Genomics Institute, University of California Santa Cruz and Howard Hughes Medical Institute, Santa Cruz, California 95064, USA.
10x Genomics, Pleasanton, California 94566, USA.
Genome Res. 2018 Jul;28(7):1029-1038. doi: 10.1101/gr.233460.117. Epub 2018 Jun 8.
The recent introductions of low-cost, long-read, and read-cloud sequencing technologies coupled with intense efforts to develop efficient algorithms have made affordable, high-quality de novo sequence assembly a realistic proposition. The result is an explosion of new, ultracontiguous genome assemblies. To compare these genomes, we need robust methods for genome annotation. We describe the fully open source Comparative Annotation Toolkit (CAT), which provides a flexible way to simultaneously annotate entire clades and identify orthology relationships. We show that CAT can be used to improve annotations on the rat genome, annotate the great apes, annotate a diverse set of mammals, and annotate personal, diploid human genomes. We demonstrate the resulting discovery of novel genes, isoforms, and structural variants-even in genomes as well studied as rat and the great apes-and how these annotations improve cross-species RNA expression experiments.

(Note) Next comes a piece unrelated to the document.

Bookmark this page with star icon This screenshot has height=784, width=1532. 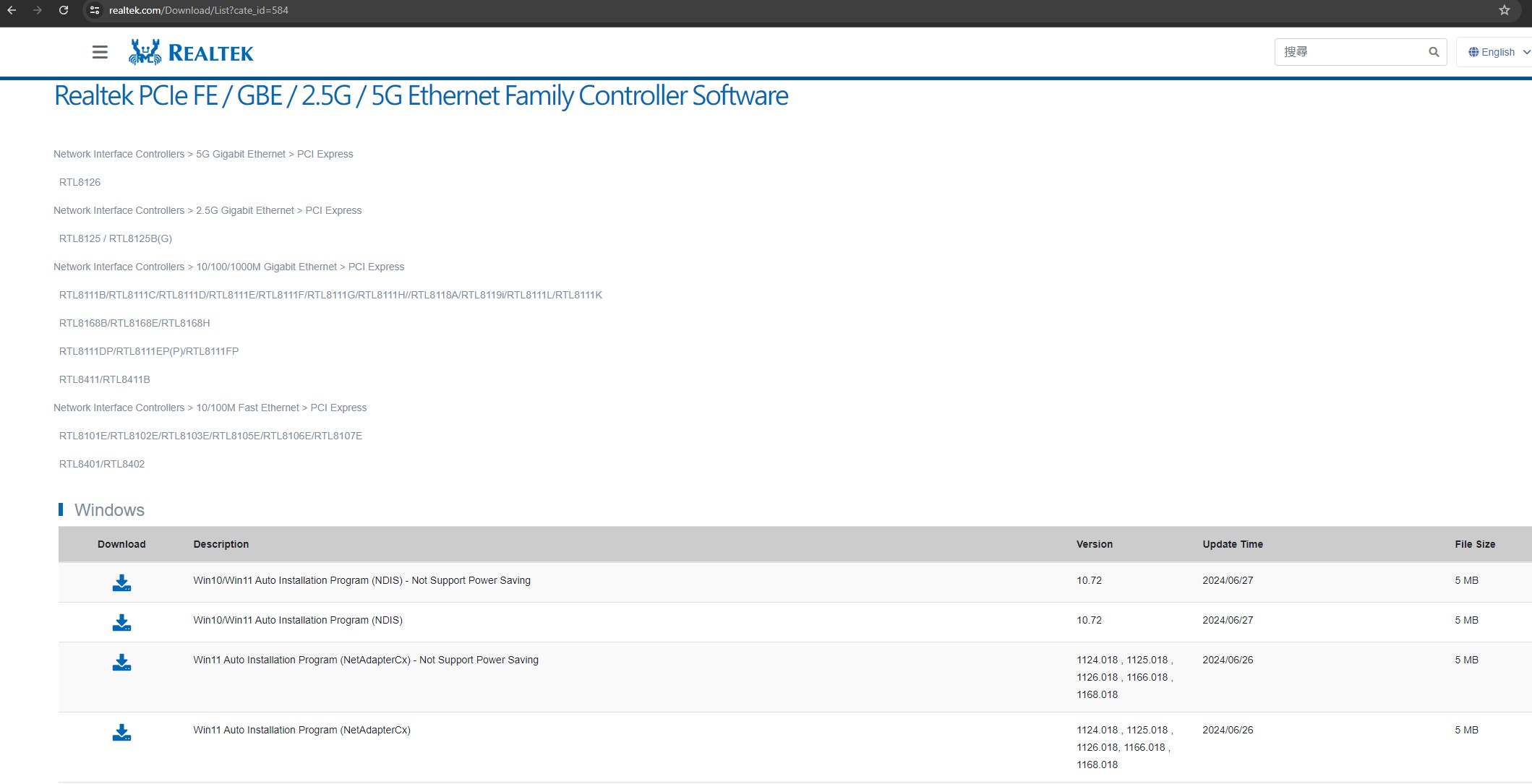[1505, 10]
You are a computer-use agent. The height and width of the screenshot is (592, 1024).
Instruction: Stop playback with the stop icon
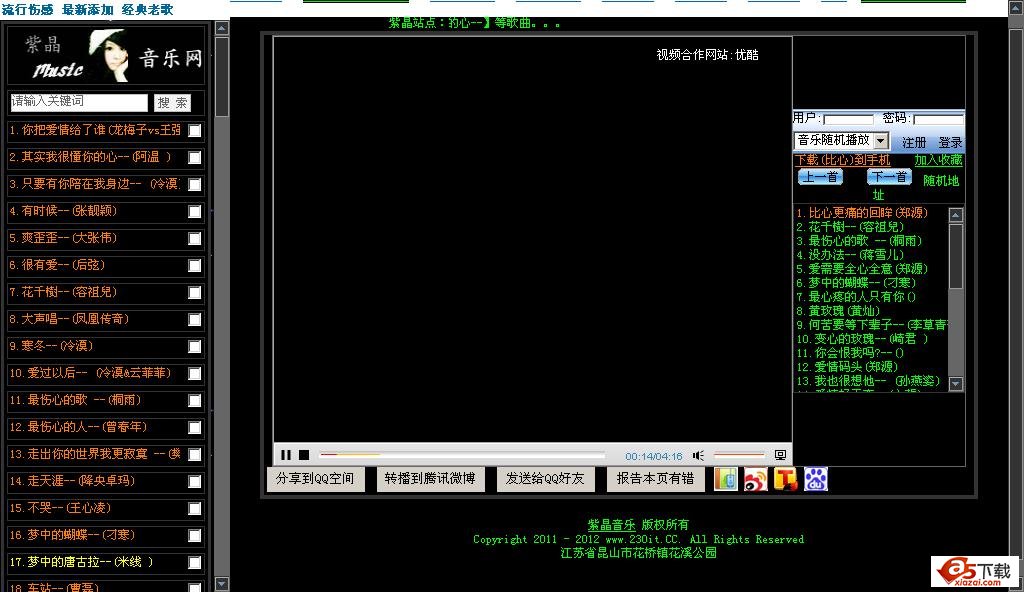pyautogui.click(x=302, y=455)
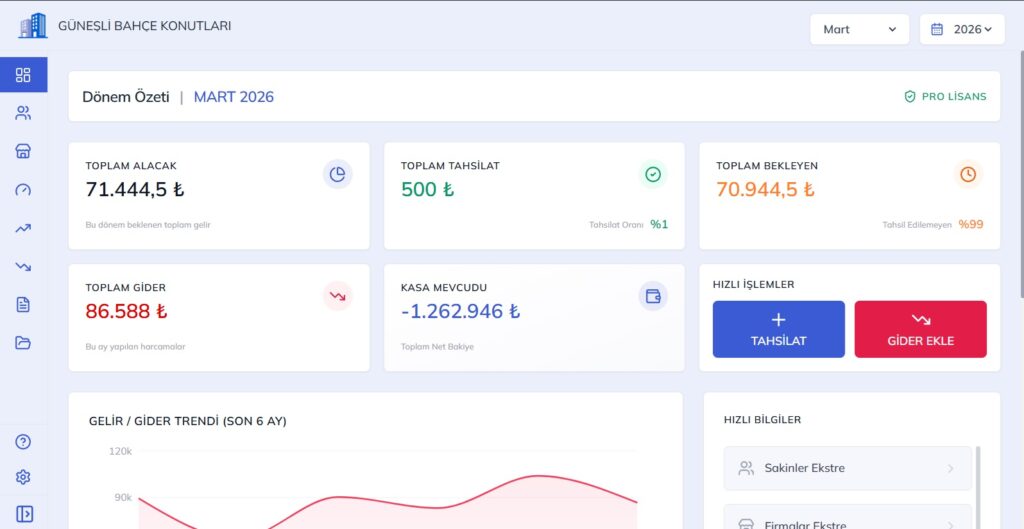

最近推出的低成本、长读长和云读测序技术,加上开发高效算法的努力,使得负担得起的高质量从头序列组装成为现实。其结果是新的超连续基因组组装的爆炸式增长。为了比较这些基因组,我们需要稳健的基因组注释方法。我们描述了完全开源的比较注释工具包(CAT),它提供了一种灵活的方法,可以同时注释整个进化枝并识别同源关系。我们表明 CAT 可以用于改进大鼠基因组的注释,注释大猿类,注释一组多样化的哺乳动物,以及注释个人的二倍体人类基因组。我们展示了由此产生的新基因、异构体和结构变异的发现,即使在像大鼠和大猿这样研究充分的基因组中,以及这些注释如何改进跨物种 RNA 表达实验。